Looking at the national jobs numbers, the first two years of the Trump Administration compare favorably with the last two years of the Obama Administration, with the nation’s employers adding about 28,000 more private sector jobs under Trump than under Obama.
The huge difference is in the manufacturing sector—a vital part of the economy that, after the initial bounce back from the deep recession a decade ago, fell into the doldrums under Obama. So much so that the former president said that those jobs “are just not going to come back.”
Yet in Trump’s first two years, manufacturing jobs have grown at a 714% faster rate than under Obama’s last two years.
A big reason for the sluggish manufacturing job growth of previous years was the burdensome regulatory climate under Obama. This is partly reflected in the jobs numbers as well when, during Obama’s last two years, government added six times the employees of manufacturing. But under Trump, five times more manufacturing jobs were added than government jobs.
Further, the boom in manufacturing job growth started immediately after Trump was elected, showing the effect that the anticipation of regulatory relief had on hiring and investment decisions. As it turns out, that anticipation was well-founded, as the Trump Administration eliminated 2.7 significant regulations for every one added through last October, saving the economy at least $33 billion.
The Tax Cuts and Jobs Act ended the long-time federal subsidy of high state and local taxes (SALT) by capping the deduction at $10,000 per filing household. And while most Americans received a tax cut, some similarly situated taxpayers received more or less of a tax cut depending on whether they lived in high-tax states like California or New York, or low-tax state like Texas or Florida.
Since all things being equal, investment capital follows returns, it stands to reason that the tax law’s change in the treatment of SALT might show up in the state level employment reports. In fact it did, almost immediately, as job-creating resources shifted towards lower-tax jurisdictions.
Now, after a full year of jobs data, we can see that the 19 low-tax states—defined as having average 2014 SALT deductions between $4,800 and $8,300 for filers who itemized their individual income tax returns—added private sector jobs at a 75.5% faster pace than in the 10 high-tax states—with average SALT deductions ranging from $11,800 to $21,000. Compared with the 21 medium-tax states, with SALT deductions ranging from $8,700 to $11,600, low-tax states saw 59.8% faster private sector job growth.
The four most-populous states feature two low-tax states, Texas and Florida, and two high-tax states, California and New York.
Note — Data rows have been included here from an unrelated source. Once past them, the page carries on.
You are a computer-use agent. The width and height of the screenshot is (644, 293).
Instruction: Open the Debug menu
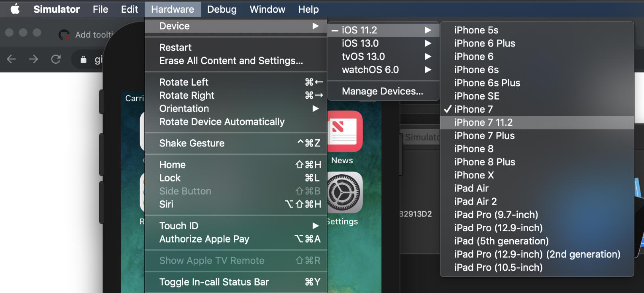(x=222, y=9)
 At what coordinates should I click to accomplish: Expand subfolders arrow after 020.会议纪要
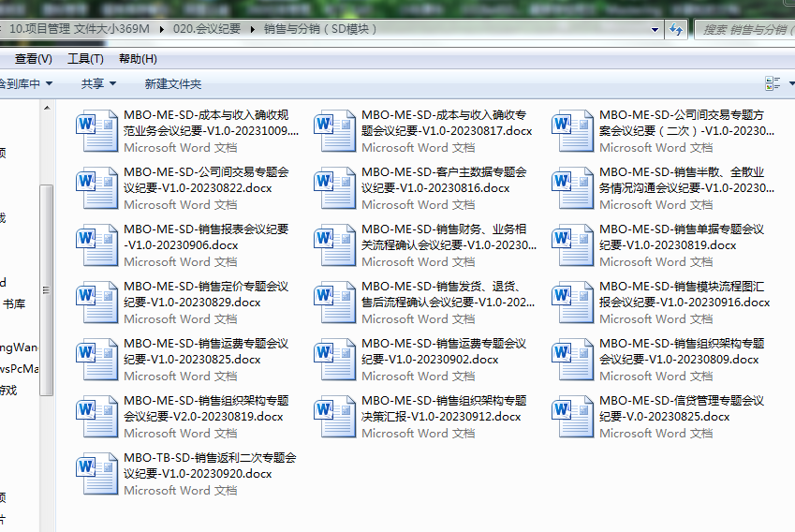point(252,29)
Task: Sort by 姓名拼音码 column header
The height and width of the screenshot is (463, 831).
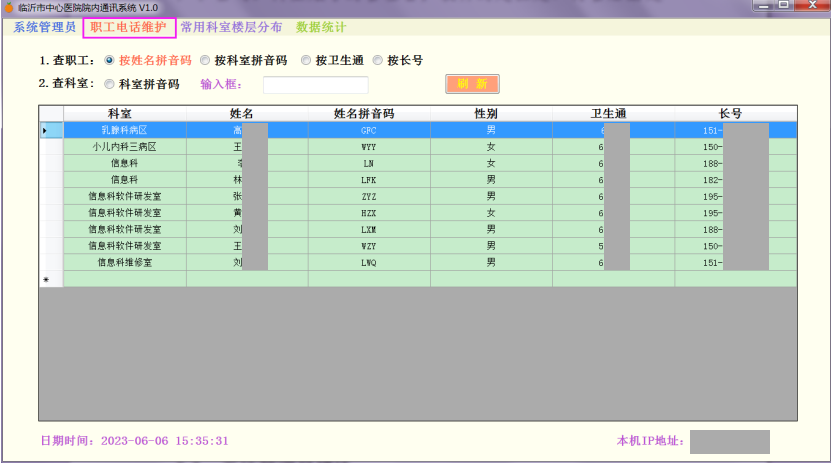Action: 368,113
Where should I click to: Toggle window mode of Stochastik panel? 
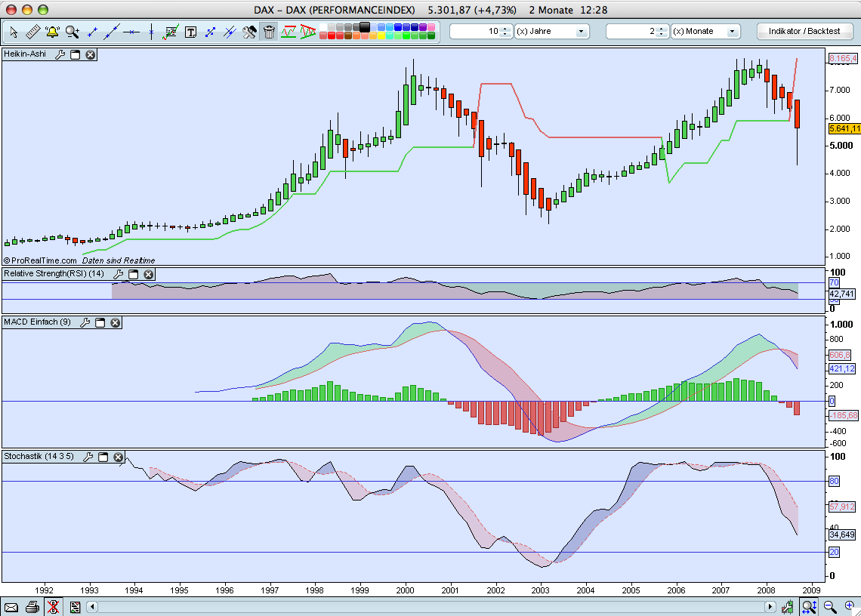[x=103, y=457]
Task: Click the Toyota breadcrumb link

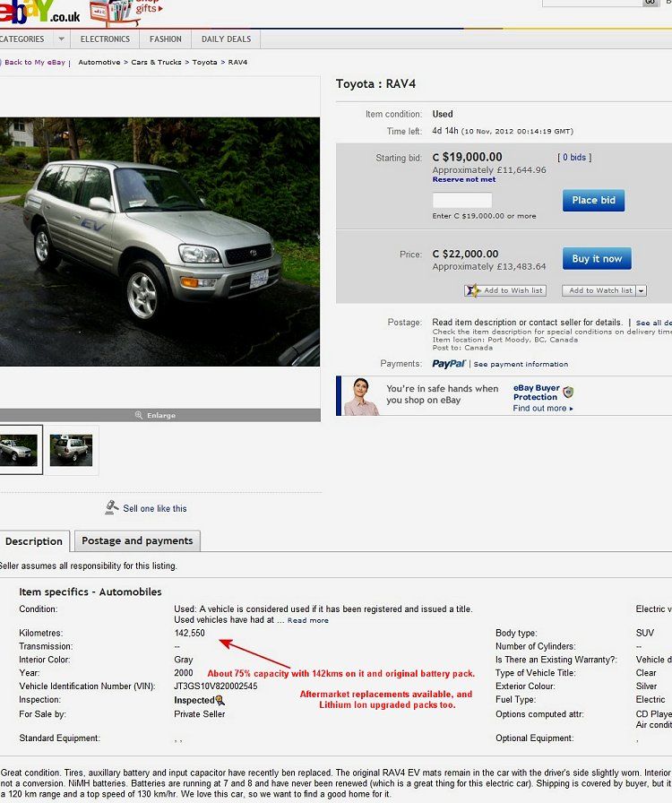Action: [204, 62]
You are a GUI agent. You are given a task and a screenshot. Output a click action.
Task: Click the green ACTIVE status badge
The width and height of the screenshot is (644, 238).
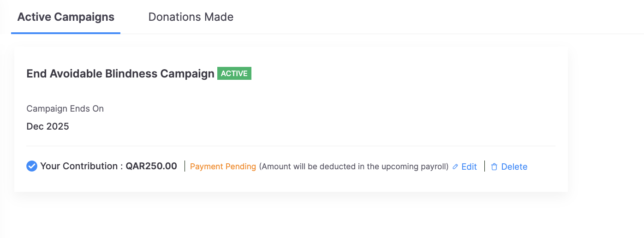[234, 73]
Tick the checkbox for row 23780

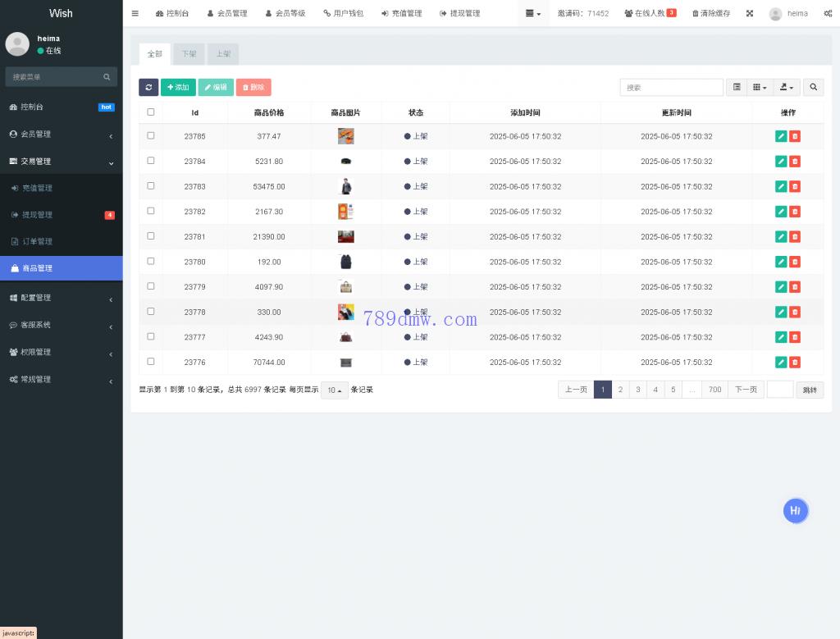pos(151,261)
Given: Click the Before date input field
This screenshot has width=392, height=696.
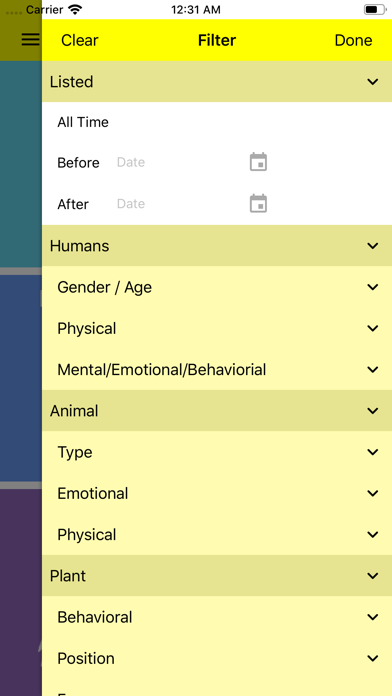Looking at the screenshot, I should coord(178,162).
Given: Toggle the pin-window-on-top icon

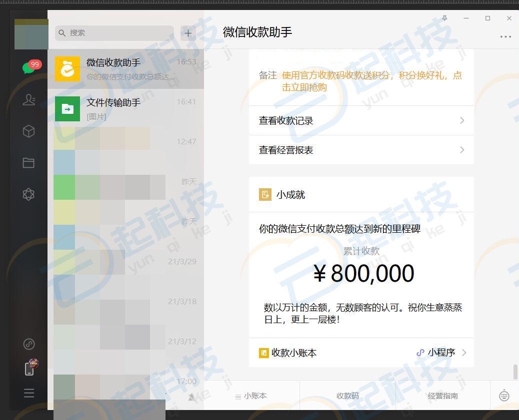Looking at the screenshot, I should click(x=445, y=18).
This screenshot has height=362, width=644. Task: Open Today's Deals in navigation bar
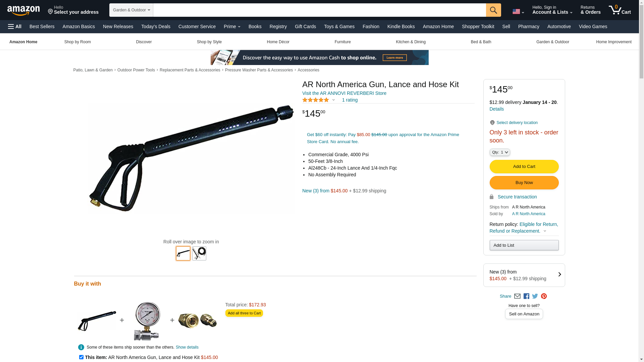click(156, 26)
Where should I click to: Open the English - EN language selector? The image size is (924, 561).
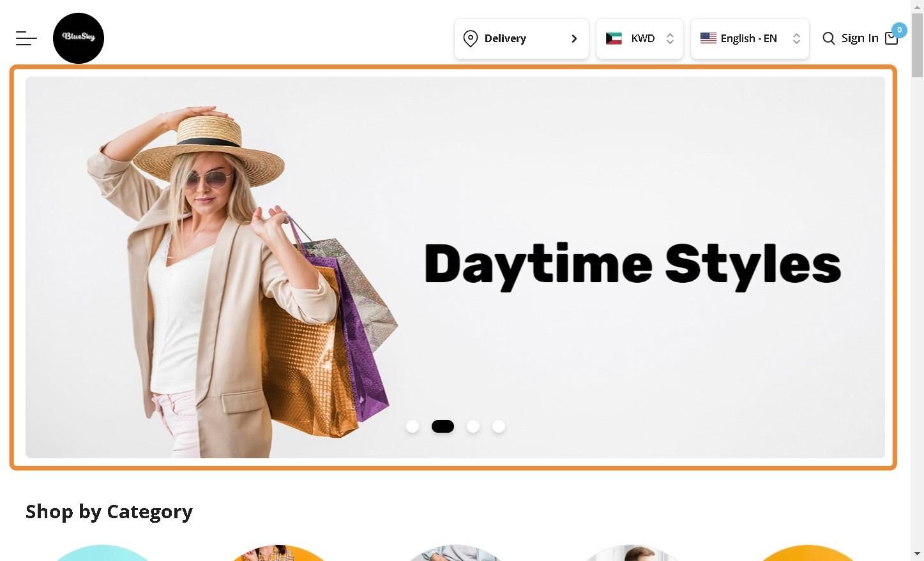(750, 39)
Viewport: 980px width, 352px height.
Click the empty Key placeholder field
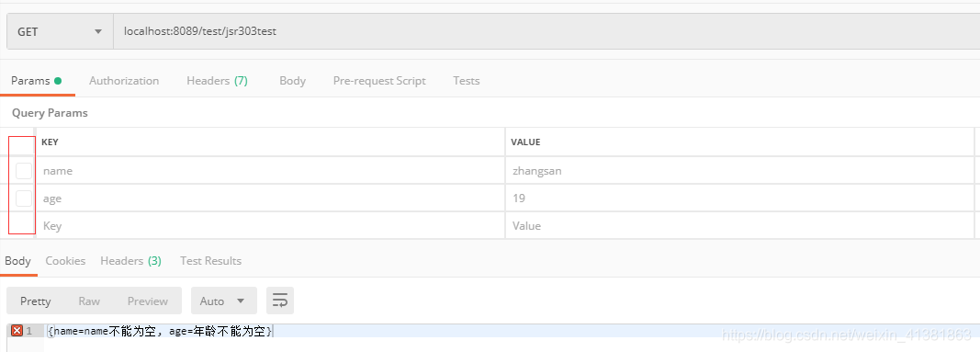[x=270, y=226]
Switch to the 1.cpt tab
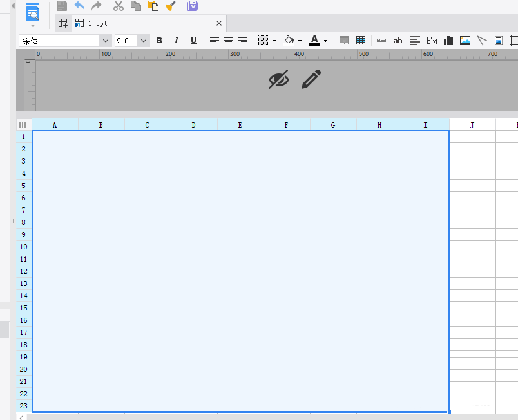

Over the past year, Texas enjoyed private sector job growth of 3.65% with Florida clocking in at 3.19%. High-tax California added 1.76% more private sector jobs in 2018 with New York seeing growth of 1.47%. Among the 50 states and D.C., private sector employers added 2.15% more jobs to their payrolls.
Due to a divided Congress, additional tax reform at the federal level isn’t likely. However, states have every opportunity and incentive to revisit their tax laws to attract new job creating investments.